Zero trust can involve using strict access controls, multiple authentication checkpoints and increased monitoring resources to repeatedly verify users and devices before allowing them to access a network or asset.

Eric Sweden, program director of enterprise architecture and governance at NASCIO, expects more states will begin incrementally adopting that type of cybersecurity approach as part of their ongoing maturation.

“Zero trust does not have to be — most likely cannot be — a one-time initiative,” Sweden says. “States already have in place many of the capabilities required for zero trust —possibly 50 to 74 percent of the necessary technology and organizational capabilities.”
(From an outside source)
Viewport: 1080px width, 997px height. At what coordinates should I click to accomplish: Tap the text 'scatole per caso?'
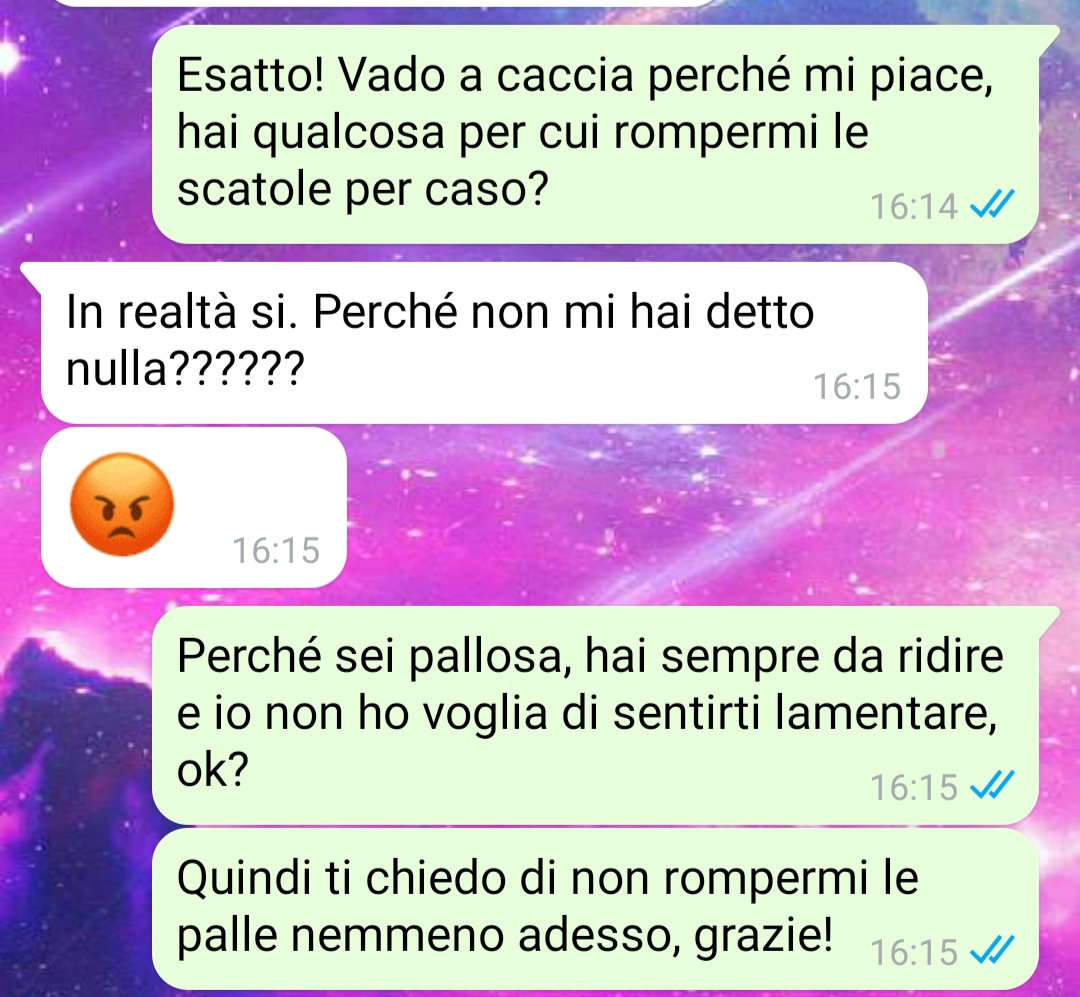[362, 188]
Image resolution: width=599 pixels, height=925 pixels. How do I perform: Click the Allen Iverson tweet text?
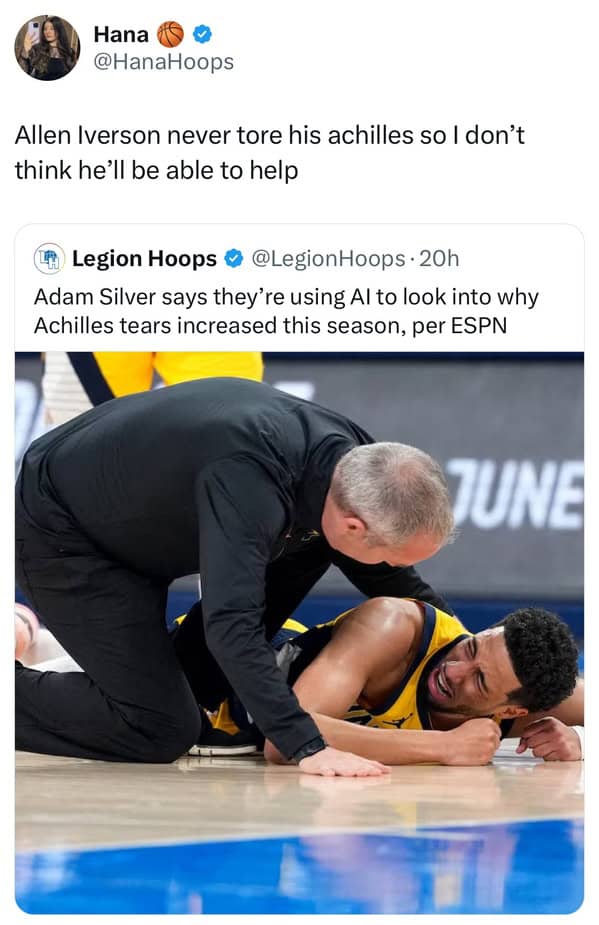[x=269, y=153]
Some have already begun adopting a zero-trust mindset. Oklahoma, for example, fast-tracked its move to zero trust during the COVID-19 pandemic. By April of this year, the state’s Office of Management and Enterprise Services reportedly had deployed Zscaler Private Access, a cloud-based solution that provides zero-trust access to private applications running on public clouds or in data centers, to help scale remote access for more than 30,000 teleworking employees.

Washington state CISO Vinod Brahmapuram, speaking at an online event in August, said the state was transitioning to a zero-trust structure — a modernization move he described as “part of what we should all be doing,” StateScoop reports.

With states and municipalities facing significant ransomware and other security threats, smaller localities in particular may need to outsource some tech-related operations in order to enhance their cybersecurity stance, says Alan Shark, executive director of CompTIA’s Public Technology Institute.

“It’s not just a matter of money,” Shark says. “It’s staffing, it’s training, it’s certifications: They don’t have it. Having managed service providers may be a better answer for them.”

Click here for more insights from CDW on zero trust.

Guidance Could Help Agencies Make Progress on Zero Trust

Because zero trust is essentially a concept — not a prebuilt solution or set of tools that can be purchased and put into use — confusion can arise over what specific elements are involved.

For more states to buy into zero trust’s value and be able to execute it successfully, the federal government, Shark says, may need to provide more detailed information.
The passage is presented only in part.